Sentenza|29 dicembre 2022| n. 38087. Esercizio della facoltà di ogni condomino di servirsi della cosa comune

Data udienza 10 novembre 2022

Integrale

Tag/parola chiave: Condominio negli edifici – Parti comuni – Uso della cosa comune – Limiti – Utilizzo del bene comune da parte di un condomino a vantaggio di altre proprietà del medesimo – Divieto – Fondamento – Fattispecie concernente imposizione illegittima di servitù tramite apposizione di contatori sul muro condominiale

REPUBBLICA ITALIANA

IN NOME DEL POPOLO ITALIANO

LA CORTE SUPREMA DI CASSAZIONE

SEZIONE SECONDA CIVILE

Composta dagli Ill.mi Sigg.ri Magistrati:

Dott.
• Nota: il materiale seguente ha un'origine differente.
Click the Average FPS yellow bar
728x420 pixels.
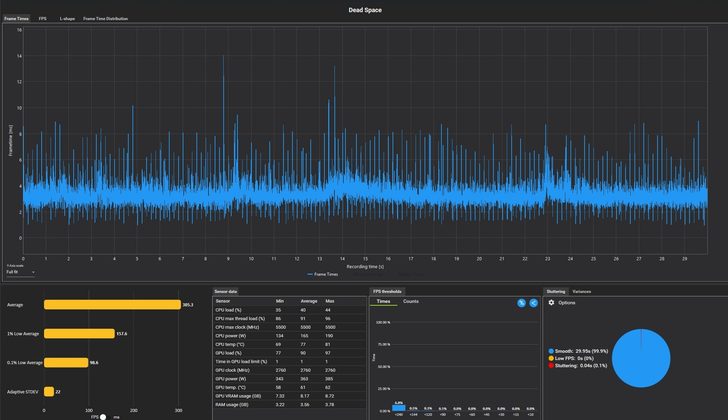click(x=112, y=304)
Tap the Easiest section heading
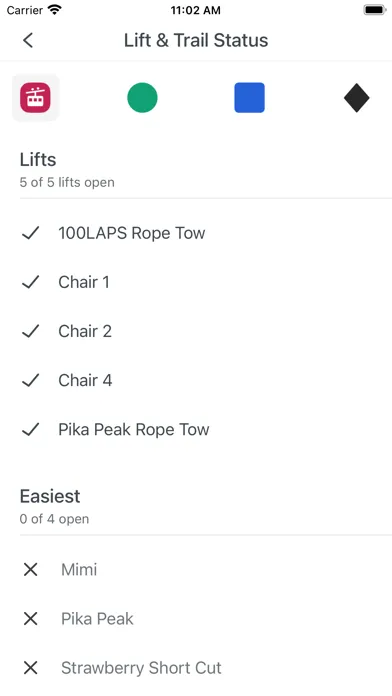This screenshot has height=696, width=392. tap(50, 496)
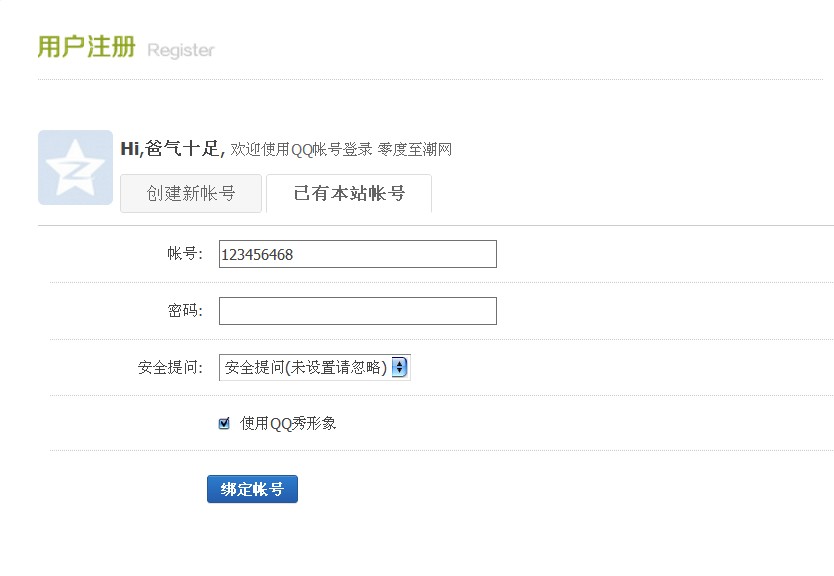Click the Hi,爸气十足 nickname greeting
Viewport: 834px width, 576px height.
pyautogui.click(x=171, y=149)
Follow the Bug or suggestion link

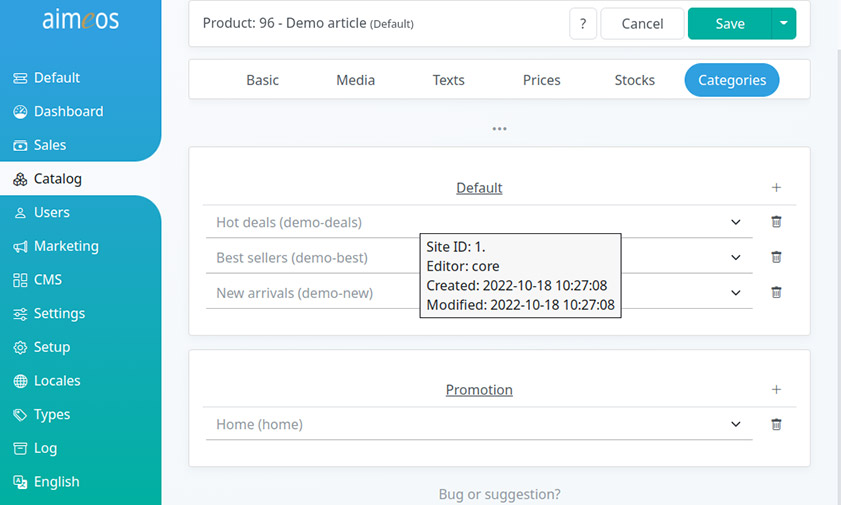[x=499, y=494]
LOMBARDO Luigi Giovanni – Presidente
Dott. CARRATO Aldo – rel. Consigliere

Dott. ROLFI Federico – Consigliere

Dott. OLIVA Stefano – Consigliere

Dott. AMATO Cristina – Consigliere

ha pronunciato la seguente:

SENTENZA
sul ricorso (iscritto al N.R.G. 3600/2017) proposto da:
(OMISSIS), (OMISSIS), (OMISSIS), (OMISSIS) e (OMISSIS), rappresentati e difesi, in virtu’ di procura speciale apposta in calce al ricorso, dall’Avv. (OMISSIS), ed elettivamente domiciliati presso lo studio dell’Avv. (OMISSIS), in (OMISSIS);
– ricorrenti –
contro
(OMISSIS), rappresentato e difeso, in virtu’ di procura speciale rilasciata in calce alla comparsa di costituzione di nuovo difensore del 5 novembre 2019, dall’Avv. (OMISSIS), ed elettivamente domiciliato presso il suo studio, in (OMISSIS);
– controricorrente –
avverso la sentenza della Corte di appello di Catanzaro – prima sezione civile n. 2211/2016 (pubblicata il 30 dicembre 2016);
udita la relazione della causa svolta nella pubblica udienza del 10 novembre 2022 dal Consigliere relatore Dott. Aldo Carrato;
lette le conclusioni scritte del P.M., in persona del Sostituto procuratore Generale Dott. MUCCI Roberto, con le quali ha chiesto l’accoglimento del quarto e quinto motivo del ricorso, rigettati i restanti;
lette le memorie depositate ai sensi dell’articolo 378 c.p.c., dalle difese di entrambe le parti.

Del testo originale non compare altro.